In a speech at the American Enterprise Institute yesterday, House Armed Services Committee Chairman Mac Thornberry lamented the effects of the Budget Control Act’s spending caps: “the plummeting readiness levels, the long lines of equipment in disrepair, the jets that aren’t flying, and the soldiers who aren’t practicing at the rifle range.” These are problems, to be sure. The bigger problem is a general trend that has the Pentagon spending more, and getting less.


Consider the chart below, prepared by my colleague Travis Evans. Following World War II, the United States did what it had always done at a wars’ end: it demobilized. The result was a sharp and sudden decline in both military manpower and funding. From 1948 to 1950, Pentagon spending averaged $187 billion per year (all figures in 2015 dollars). Demobilization was short-lived, however. As the British and French empires retrenched and the Soviet Union expanded, the United States assumed the role of communist counterweight. Then North Korea invaded South Korea, and all hell broke loose. The primary beneficiary of the strategic shift was the Pentagon, whose budget increased by 156 percent in just one year, from $198 billion in 1950 to $508 in 1951. Large defense budgets became the norm, with spending even after the Korean armistice well above the pre-war levels.


All told, Pentagon spending averaged $458 billion per year throughout the Cold War (1948–1990). That figure includes funding for wars in Korea and Vietnam, as well as for the 1980’s arms buildup. Pentagon spending decreased steadily following the fall of the Berlin Wall, only to ramp back up as the United States embarked on the current round of post‑9/​11 wars. Defense budgets under Bush the younger averaged $601 billion per year, while his successor has presided over annual budgets averaging $687 billion between 2009 and 2014. Indeed, President Obama, who was elected during an economic crisis, will leave office having approved more military spending than any presidential administration in the nuclear era. Not too bad for a president who is often accused of trying to gut the military.

To be sure, Obama inherited large and rising Pentagon budgets, and pledged to end the costly Iraq war (even as he ramped up the Afghan one — and started several others). He might have wished to dedicate even less to the Pentagon, and more to his domestic spending hobby-horses, were it not for Republicans in Congress who wouldn’t let him. Similarly, one can easily surmise that military spending under either a President John McCain or a President Mitt Romney would have been higher than what we’ve seen under Obama. But they, too, would eventually have had to contend with the messy fiscal reality: to wit, we’re broke.

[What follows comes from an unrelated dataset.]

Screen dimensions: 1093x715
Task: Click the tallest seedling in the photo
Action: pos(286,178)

The bipartisan Budget Control Act, and the dreaded sequester that it contained, may have been an elaborate gimmick either to trick Republicans into increasing taxes, or convince Democrats to approve cuts in the true drivers of fiscal imbalance: so-called entitlements. But while the BCA achieved neither of those things, it is (or at least was) bipartisan; and it has limited discretionary spending. The BCA has not, however, resulted in a precipitous decline in military spending relative to where we were a generation ago.

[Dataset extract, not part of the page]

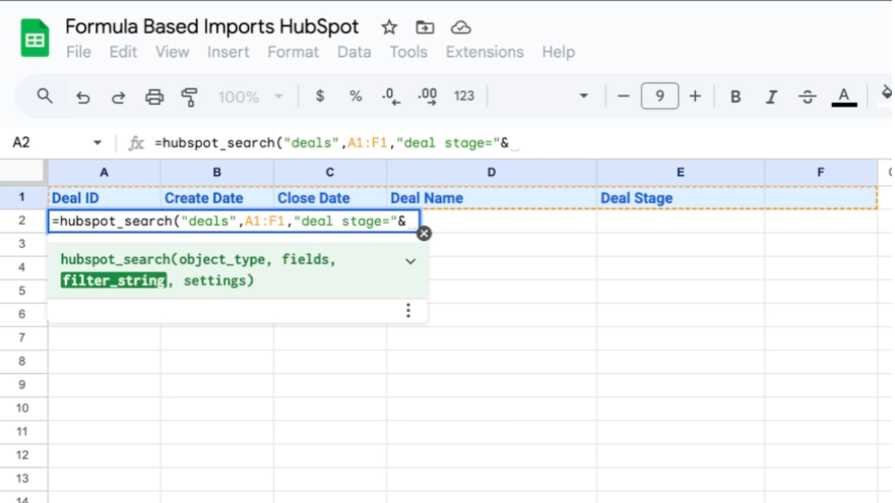Expand the hubspot_search formula help chevron
Image resolution: width=895 pixels, height=503 pixels.
[x=410, y=261]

Less bang for the buck should not be used as an excuse for raising taxes, blowing up the deficit, or reneging on modest and sensible spending caps. If the Pentagon is getting less for every dollar spent, that is an argument for reforming bad practices — including eliminating excess base capacity, reducing the Pentagon’s bloated civilian workforce, and fixing an acquisition system that consistently delivers products late (if at all) and over budget.